I went to pick up the dog the other afternoon. Necessity had dictated he be transferred from one household to another while I was away and so Jack spent the weekend hanging out with an aging obese Pug named Baby Girl. He seemed to have a great time and the sitter had done me and Jack a huge favor, stepping in to help out in a tight spot.

When I went to pick him up, however, the experience was odd from a contemporary perspective: The homeowner was a man in his late 70's, a widower, and a life-long smoker who still smoked cigarettes in his home. It was a peculiar experience being in that house. I called Tam when I left and told her I'd only been in that house for 10 minutes but I smelled like I had been in a bar in the 70's or 80's. I wondered how I'd even done it back then.

Then I got to thinking how, for years and years, this had been the status quo.

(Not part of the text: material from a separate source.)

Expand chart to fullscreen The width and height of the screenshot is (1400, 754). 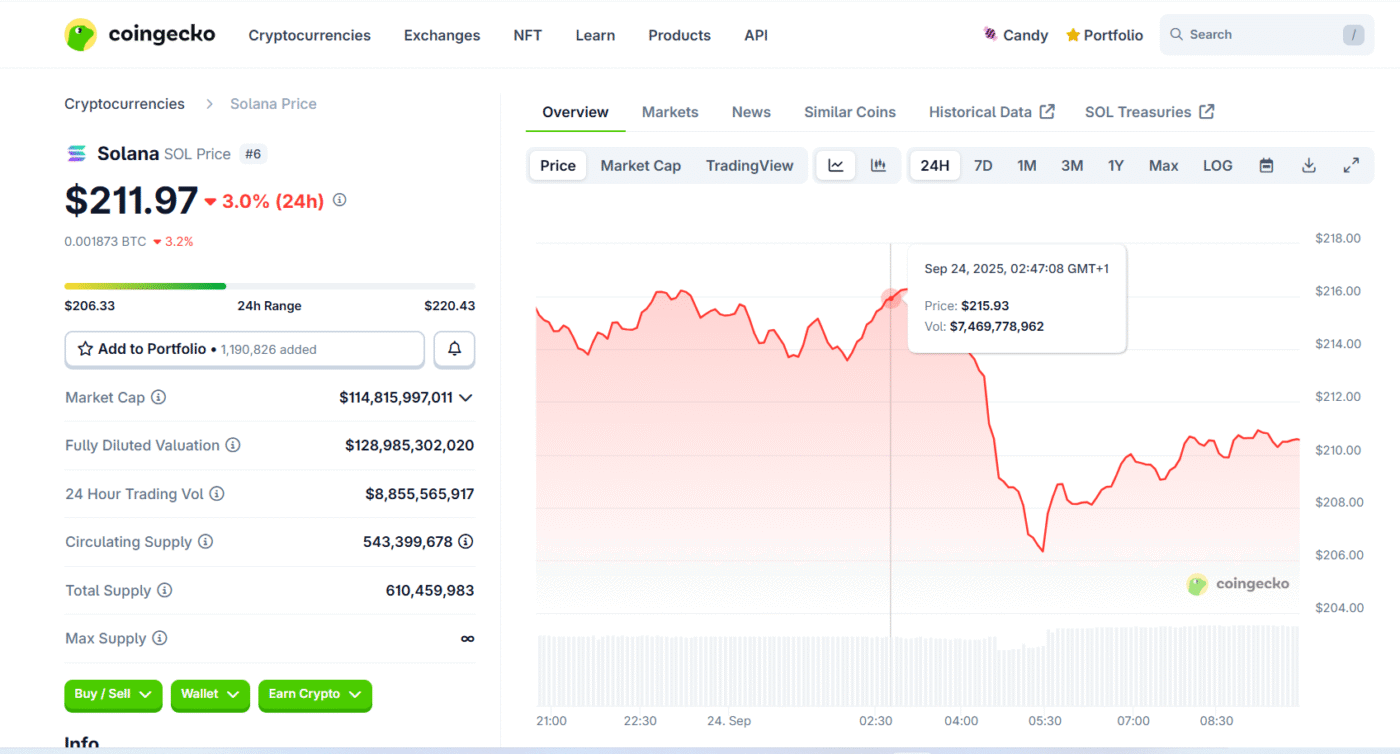pos(1350,166)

In my home as well as many others at least one parent smoked; cigarettes, cigars, a pipe. In our case it was a pipe that followed my dad around. A visit to or from his siblings, however, was always heavily perfumed by cigarette smoke. I hate to wax nostalgic on this subject but there was a whole generation or two or three, a quarter to a third of which smoked. And those cigarettes drove industry, manufacturing, creative genius, and a whole lot of entertainment, both at home and out and about.  I mean, in a way, how peculiar that now, when you go in a place like 21 or the Polo Lounge, the 50/50 or the Macleay Country Inn, you get abruptly shown the door should you dare light a cigarette on the premises. Whether it's a high end watering hole still operating after 70 or 80 years, or a good ol' honky tonk-- it's no smoking.

Not that I'm lamenting any loss here. Cigarette smoking is terrible. The disease and decay that follows smoking is horrid. No one would smoke if they actually believed it would happen to them. It's like war: Bad for humans and all living things. And, with that said, and all things considered, it's weird that my son in all likelihood will never know a smoke filled room. As good as it is that most all people have the decency to smoke outside when they must, as good as it is that a whole lot of people do not smoke any more, there was an entire era in this country when the United States was growing, industry was king, our battles appeared to be won, prosperity was within reach, and people, like factory smokestacks, puffed along all day.

As much as smoking was an accepted part of our culture for so many years perhaps it was a parasite. Perhaps the genius and industry of those previous generations was actually hamstrung, not fueled, by smoking. Hopefully we'll find out as cigarettes become more an anomaly than an accessory. In the meantime I can tell my son about it-- just what it is that he can be glad he's missing. No need to pay a visit.